*** Opening of Source information ***

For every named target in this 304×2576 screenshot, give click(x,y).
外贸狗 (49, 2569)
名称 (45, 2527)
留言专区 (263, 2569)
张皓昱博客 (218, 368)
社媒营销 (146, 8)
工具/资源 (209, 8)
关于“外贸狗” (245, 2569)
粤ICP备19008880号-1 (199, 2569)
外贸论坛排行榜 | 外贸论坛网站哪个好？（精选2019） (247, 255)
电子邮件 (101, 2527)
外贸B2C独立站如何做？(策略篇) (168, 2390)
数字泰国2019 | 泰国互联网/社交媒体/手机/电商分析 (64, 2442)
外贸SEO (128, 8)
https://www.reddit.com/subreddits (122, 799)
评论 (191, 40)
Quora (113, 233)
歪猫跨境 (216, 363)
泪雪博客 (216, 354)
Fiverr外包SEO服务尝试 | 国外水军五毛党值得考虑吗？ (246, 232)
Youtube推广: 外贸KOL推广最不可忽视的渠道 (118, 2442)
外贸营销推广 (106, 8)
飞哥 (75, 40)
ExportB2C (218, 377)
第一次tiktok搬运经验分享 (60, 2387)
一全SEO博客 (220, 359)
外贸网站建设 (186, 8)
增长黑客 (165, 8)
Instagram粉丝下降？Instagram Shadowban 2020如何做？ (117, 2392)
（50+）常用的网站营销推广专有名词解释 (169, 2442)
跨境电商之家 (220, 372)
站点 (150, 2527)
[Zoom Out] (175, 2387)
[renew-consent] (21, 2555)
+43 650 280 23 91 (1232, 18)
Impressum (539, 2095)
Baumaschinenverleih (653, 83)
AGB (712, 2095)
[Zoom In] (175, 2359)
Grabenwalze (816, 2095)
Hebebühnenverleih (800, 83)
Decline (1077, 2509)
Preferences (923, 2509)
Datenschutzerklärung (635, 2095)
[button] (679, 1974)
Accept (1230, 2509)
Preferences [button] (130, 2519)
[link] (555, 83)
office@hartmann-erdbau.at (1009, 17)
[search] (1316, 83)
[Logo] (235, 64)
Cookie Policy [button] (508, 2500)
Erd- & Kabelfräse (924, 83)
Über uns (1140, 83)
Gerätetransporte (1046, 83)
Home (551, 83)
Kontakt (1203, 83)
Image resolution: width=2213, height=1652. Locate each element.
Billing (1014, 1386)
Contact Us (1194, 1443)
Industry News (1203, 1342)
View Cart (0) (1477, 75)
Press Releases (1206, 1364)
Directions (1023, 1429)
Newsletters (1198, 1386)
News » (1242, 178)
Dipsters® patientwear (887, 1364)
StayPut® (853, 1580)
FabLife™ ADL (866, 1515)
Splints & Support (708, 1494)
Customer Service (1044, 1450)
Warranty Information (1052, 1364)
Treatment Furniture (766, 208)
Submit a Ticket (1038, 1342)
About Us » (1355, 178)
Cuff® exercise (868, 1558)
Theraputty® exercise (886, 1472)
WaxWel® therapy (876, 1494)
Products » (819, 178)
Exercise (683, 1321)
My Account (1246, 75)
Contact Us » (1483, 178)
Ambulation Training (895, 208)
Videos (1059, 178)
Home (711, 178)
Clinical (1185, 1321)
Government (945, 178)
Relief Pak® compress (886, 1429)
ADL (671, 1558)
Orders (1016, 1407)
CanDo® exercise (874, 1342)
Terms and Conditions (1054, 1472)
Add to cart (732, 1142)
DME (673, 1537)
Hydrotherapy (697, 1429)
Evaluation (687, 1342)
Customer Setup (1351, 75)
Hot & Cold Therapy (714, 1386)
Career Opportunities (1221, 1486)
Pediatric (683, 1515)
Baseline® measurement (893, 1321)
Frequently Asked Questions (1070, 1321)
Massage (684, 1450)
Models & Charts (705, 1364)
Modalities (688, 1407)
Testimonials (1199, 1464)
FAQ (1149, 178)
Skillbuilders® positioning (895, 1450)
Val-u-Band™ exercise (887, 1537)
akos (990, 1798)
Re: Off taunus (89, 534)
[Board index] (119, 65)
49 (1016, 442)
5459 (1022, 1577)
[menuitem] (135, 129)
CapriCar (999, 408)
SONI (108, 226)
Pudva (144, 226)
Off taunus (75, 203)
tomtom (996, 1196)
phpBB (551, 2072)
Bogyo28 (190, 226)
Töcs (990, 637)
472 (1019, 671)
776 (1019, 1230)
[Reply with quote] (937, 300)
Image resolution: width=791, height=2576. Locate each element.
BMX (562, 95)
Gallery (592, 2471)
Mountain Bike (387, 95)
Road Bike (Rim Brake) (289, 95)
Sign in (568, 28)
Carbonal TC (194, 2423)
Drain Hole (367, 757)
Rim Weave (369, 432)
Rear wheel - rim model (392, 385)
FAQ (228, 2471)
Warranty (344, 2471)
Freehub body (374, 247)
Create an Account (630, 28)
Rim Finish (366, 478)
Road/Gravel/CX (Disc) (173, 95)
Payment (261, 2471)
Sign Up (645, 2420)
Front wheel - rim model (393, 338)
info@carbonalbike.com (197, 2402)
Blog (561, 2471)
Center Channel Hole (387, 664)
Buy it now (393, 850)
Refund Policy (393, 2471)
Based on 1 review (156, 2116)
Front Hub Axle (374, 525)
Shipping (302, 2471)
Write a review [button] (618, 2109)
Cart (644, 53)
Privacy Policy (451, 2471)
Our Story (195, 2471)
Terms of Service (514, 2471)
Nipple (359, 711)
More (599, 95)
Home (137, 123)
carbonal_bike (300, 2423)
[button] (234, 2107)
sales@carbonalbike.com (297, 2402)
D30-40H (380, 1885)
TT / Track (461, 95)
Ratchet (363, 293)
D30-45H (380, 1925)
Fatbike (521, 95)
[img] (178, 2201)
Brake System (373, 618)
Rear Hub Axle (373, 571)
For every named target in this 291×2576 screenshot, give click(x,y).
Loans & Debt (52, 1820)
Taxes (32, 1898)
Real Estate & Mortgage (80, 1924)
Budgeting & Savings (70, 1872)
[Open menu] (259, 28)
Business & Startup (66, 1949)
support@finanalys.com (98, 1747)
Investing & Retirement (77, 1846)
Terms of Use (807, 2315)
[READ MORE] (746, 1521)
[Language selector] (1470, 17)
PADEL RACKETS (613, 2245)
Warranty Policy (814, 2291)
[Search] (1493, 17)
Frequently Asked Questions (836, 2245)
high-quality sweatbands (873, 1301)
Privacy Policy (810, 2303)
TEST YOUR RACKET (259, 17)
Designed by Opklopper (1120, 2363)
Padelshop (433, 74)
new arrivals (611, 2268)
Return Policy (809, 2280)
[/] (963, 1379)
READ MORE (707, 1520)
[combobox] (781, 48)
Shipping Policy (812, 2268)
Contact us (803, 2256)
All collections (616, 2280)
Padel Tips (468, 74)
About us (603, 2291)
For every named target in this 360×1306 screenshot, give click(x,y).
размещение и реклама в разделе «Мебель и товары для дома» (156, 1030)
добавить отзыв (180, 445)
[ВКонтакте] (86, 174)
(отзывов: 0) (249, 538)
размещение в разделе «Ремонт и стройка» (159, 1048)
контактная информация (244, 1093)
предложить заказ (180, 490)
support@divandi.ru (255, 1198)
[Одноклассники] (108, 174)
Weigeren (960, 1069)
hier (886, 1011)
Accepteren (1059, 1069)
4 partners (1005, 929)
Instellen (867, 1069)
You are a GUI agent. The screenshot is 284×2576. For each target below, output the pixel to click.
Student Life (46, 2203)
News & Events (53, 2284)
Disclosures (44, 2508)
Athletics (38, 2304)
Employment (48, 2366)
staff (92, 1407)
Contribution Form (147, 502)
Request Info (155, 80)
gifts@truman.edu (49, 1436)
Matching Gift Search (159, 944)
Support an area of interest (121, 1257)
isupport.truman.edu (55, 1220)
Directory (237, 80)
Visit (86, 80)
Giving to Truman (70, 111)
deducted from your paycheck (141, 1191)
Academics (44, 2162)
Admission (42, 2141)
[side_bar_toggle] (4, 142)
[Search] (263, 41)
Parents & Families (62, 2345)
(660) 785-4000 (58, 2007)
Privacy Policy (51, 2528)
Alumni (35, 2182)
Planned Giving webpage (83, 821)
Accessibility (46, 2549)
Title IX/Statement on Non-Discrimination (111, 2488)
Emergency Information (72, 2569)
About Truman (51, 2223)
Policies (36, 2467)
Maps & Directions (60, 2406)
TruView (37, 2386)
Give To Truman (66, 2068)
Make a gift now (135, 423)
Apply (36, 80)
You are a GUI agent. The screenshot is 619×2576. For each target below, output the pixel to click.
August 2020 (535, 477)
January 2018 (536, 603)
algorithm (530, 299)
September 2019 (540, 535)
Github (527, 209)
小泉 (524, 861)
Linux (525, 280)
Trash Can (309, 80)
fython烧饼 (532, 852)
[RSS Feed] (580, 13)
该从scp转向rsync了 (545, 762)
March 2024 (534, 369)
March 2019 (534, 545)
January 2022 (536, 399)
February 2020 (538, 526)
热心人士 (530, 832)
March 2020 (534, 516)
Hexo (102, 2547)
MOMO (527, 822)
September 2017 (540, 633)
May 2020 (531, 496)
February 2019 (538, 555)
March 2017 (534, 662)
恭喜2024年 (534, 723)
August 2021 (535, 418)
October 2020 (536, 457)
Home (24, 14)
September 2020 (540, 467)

*** Close of Source information ***

Exercise description:
What lines in the listing contain "Policy"? Copy them all.

Output below:
Cookie Policy [button] (508, 2500)
Refund Policy (393, 2471)
Privacy Policy (451, 2471)
Warranty Policy (814, 2291)
Privacy Policy (810, 2303)
Return Policy (809, 2280)
Shipping Policy (812, 2268)
Privacy Policy (51, 2528)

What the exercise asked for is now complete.